YACHT SHOW !

Publié le 18 Octobre 2020

 

Ce n’est pas par hasard que je me promène au Vieux Port de Monaco. Je suis venue pour le Monaco Yacht Show, événement annuel où le monde de la plaisance de luxe tient salon. Des yachts luxueux se disputent la vedette avec des voiliers racés, élégants. C’est une invitation qui m’a permis de quitter pour quelques heures ma vie de petite fonctionnaire et de me téléporter dans ce monde ou l’arrogance, l’extravagance, l’élégance et la beauté côtoient le mauvais goût de luxe.

Mes yeux tombent sur une petite capsule installée sur le quai. Elle me fait penser aux télécabines d’Isola 2000, communément appelé les « œufs ». Je m’approche, interroge le présentateur. Il m’explique que c’est une sorte de sous-marin minuscule. Deux personnes et un pilote peuvent s’y tenir assis et descendre vers des profondeurs abyssales.

  • On peut faire un essai ?

  • Vous étés intéressée pour l’acheter ?

Après avoir gambadé plusieurs heures sur le port, je connais la réponse adéquate à cette question.

  • Oui, bien sûr !

Le présentateur consulte son planning et me propose une sortie pour le lendemain à 10:00 heures.
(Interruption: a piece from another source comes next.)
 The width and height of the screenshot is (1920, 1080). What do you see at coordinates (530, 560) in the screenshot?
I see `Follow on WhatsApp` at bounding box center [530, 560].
Le lendemain, je suis là à 9:30 heures. Je n’ai pas eu de mal à me réveiller vu que je n’ai pas dormi de la nuit. Un homme attend déjà. Il est assez grand. Je devine des muscles puissants sous son t-shirt. J’apprends que c’est avec lui que je vais faire le voyage. Le présentateur et le pilote arrivent vers 9:55 heures. Ils nous donnent des consignes de sécurité, nous font mettre des vêtements, de sécurité aussi, paraît-il, qui nous font ressembler à des astronautes. Je suis de plus en plus excitée et heureuse. Nous entrons dans la capsule avec notre pilote. Le présentateur la ferme hermétiquement. Ai-je bien fait ? Mon cœur bat jusqu’au cou. La capsule glisse sur une rampe, s’immerge dans l’eau, quitte le port, s’enfonce dans la mer. Plus le temps d’avoir peur. C’est trop beau et il y a tant de choses à voir !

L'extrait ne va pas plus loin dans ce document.